## Assigned task
Type again, exactly, the lines below from the start through the line that includes "Given: Open the attached potato harvest photo".

Segment Start: Records for this task

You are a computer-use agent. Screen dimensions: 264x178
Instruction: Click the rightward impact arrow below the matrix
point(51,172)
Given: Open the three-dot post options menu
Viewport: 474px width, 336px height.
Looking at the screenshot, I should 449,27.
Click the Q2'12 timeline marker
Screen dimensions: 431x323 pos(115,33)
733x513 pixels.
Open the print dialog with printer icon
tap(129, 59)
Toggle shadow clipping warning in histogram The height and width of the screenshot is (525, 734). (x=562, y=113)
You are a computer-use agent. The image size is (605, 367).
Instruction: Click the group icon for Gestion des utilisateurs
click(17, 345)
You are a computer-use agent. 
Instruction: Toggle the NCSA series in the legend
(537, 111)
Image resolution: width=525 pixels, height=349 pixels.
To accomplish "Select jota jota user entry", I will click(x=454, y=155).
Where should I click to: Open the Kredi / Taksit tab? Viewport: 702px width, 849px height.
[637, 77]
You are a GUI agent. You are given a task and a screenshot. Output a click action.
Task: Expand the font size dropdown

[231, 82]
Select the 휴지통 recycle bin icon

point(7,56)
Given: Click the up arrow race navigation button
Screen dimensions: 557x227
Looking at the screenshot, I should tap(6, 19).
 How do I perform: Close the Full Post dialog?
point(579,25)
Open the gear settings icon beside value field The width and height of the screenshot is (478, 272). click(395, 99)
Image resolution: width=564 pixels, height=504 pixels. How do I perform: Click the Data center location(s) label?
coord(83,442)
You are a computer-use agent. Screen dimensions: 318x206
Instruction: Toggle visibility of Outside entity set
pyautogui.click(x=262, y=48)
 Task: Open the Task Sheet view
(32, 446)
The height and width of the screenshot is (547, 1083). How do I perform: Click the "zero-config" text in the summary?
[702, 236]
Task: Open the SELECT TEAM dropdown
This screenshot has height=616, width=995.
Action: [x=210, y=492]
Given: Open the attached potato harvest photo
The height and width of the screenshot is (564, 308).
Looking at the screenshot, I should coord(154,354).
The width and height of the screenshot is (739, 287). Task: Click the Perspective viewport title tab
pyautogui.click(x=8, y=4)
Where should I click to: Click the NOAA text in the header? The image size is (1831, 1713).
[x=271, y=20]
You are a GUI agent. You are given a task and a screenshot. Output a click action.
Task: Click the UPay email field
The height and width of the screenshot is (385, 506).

Segment End: Records for this task

## Solution for this task
You are a computer-use agent. Screen dimensions: 264x178
Instruction: Click the rightward impact arrow below the matrix
point(51,172)
Given: Open the three-dot post options menu
Viewport: 474px width, 336px height.
Looking at the screenshot, I should 449,27.
Click the Q2'12 timeline marker
Screen dimensions: 431x323 pos(115,33)
733x513 pixels.
Open the print dialog with printer icon
tap(129, 59)
Toggle shadow clipping warning in histogram The height and width of the screenshot is (525, 734). (x=562, y=113)
You are a computer-use agent. The image size is (605, 367).
Instruction: Click the group icon for Gestion des utilisateurs
click(17, 345)
You are a computer-use agent. 
Instruction: Toggle the NCSA series in the legend
(537, 111)
Image resolution: width=525 pixels, height=349 pixels.
To accomplish "Select jota jota user entry", I will click(x=454, y=155).
Where should I click to: Open the Kredi / Taksit tab? Viewport: 702px width, 849px height.
[637, 77]
You are a GUI agent. You are given a task and a screenshot. Output a click action.
Task: Expand the font size dropdown

[231, 82]
Select the 휴지통 recycle bin icon

point(7,56)
Given: Click the up arrow race navigation button
Screen dimensions: 557x227
Looking at the screenshot, I should tap(6, 19).
 How do I perform: Close the Full Post dialog?
point(579,25)
Open the gear settings icon beside value field The width and height of the screenshot is (478, 272). click(395, 99)
Image resolution: width=564 pixels, height=504 pixels. How do I perform: Click the Data center location(s) label?
coord(83,442)
You are a computer-use agent. Screen dimensions: 318x206
Instruction: Toggle visibility of Outside entity set
pyautogui.click(x=262, y=48)
 Task: Open the Task Sheet view
(32, 446)
The height and width of the screenshot is (547, 1083). How do I perform: Click the "zero-config" text in the summary?
[702, 236]
Task: Open the SELECT TEAM dropdown
This screenshot has height=616, width=995.
Action: [x=210, y=492]
Given: Open the attached potato harvest photo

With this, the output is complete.